Hundreds of millions of euros passed through the bank’s Moscow branch as part of a money laundering scheme constructed by Troika Dialog, according to the latest allegations published in Trouw newspaper on Tuesday, citing an investigation by the Organized Crime and Corruption Reporting Project, or OCCRP.
The bank’s Belgian unit was also named in a report by Knack magazine as one of the lenders that saw money flowing into its so-called correspondent accounts from Ukio Bankas -- a Lithuanian bank that was at the center of the laundering scheme -- between 2006 and 2009.
ING Belgium alerted the local authorities in 2009 about the inflows from Ukio Bankas, according to a 2010 report from Belgian newspaper De Tijd.
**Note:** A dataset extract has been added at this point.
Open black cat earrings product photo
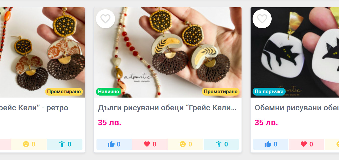The width and height of the screenshot is (339, 160). coord(295,52)
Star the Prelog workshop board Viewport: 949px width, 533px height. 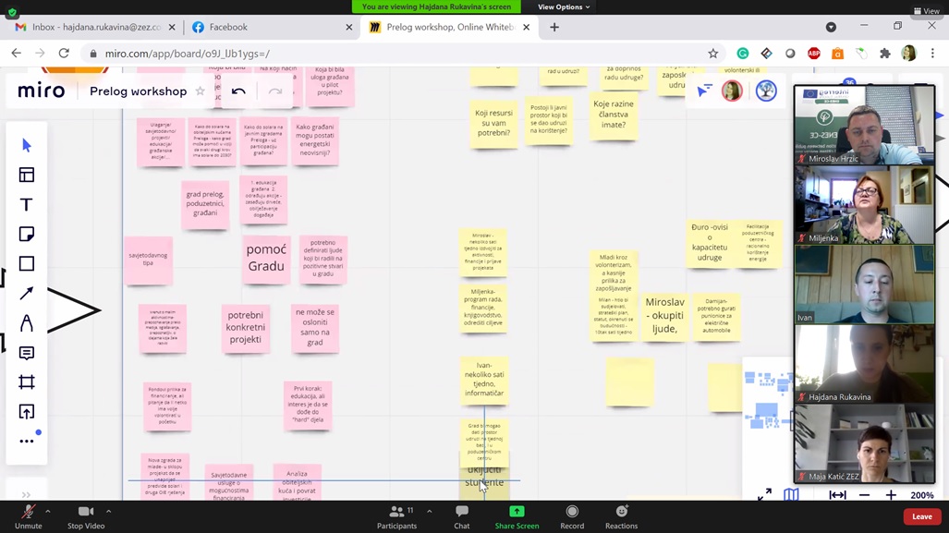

More European banks are being drawn into money-laundering allegations centered on dirty Russian money, adding to the scandal in an industry still recovering from the financial crisis. Initially centered on Danske Bank A/S in Denmark and Sweden’s Swedbank AB, allegations of suspicious transfers widened this week to include Raiffeisen Bank International AG in Austria and several Dutch institutions including ING after the report by OCCRP.
ING fell as much as 5 percent in morning trading, adding to a 3.3 percent decline on Tuesday.
The bank agreed to pay 775 million euros ($875 million) to settle an investigation by the Dutch prosecutor into issues including money laundering and corrupt practices in a criminal case last year. The lender acknowledged “serious shortcomings” in executing due diligence policies to prevent financial crime at its Dutch unit from 2010 to 2016.
ING’s awareness of money-laundering risks has increased since this case, spokesman Raymond Vermeulen said by phone. “We started an extensive enhancement program to improve our systems,” he said.
Last year’s investigation focused on the bank’s role in matters including unusual payments by VimpelCom Ltd. to a company owned by a Uzbek government official, the Dutch public prosecution office has said. ING was suspected of failing to report unusual transactions or not reporting them in time. After the fine, the company ousted Chief Financial Officer Koos Timmermans, who had overseen the unit at the center of the case.
The most recent revelations may turn the spotlight once more on Chief Executive Officer Ralph Hamers. The bank came under pressure from shareholder advocates, politicians and clients after last year’s settlement and a botched proposal to boost the CEO’s pay.
The Netherlands’ three largest banks are scrambling to hire experts as they step up efforts to fight money laundering. ING is looking for several hundred people to scour client accounts. Rabobank is searching for an extra 250 people and ABN Amro plans to add 400 employees.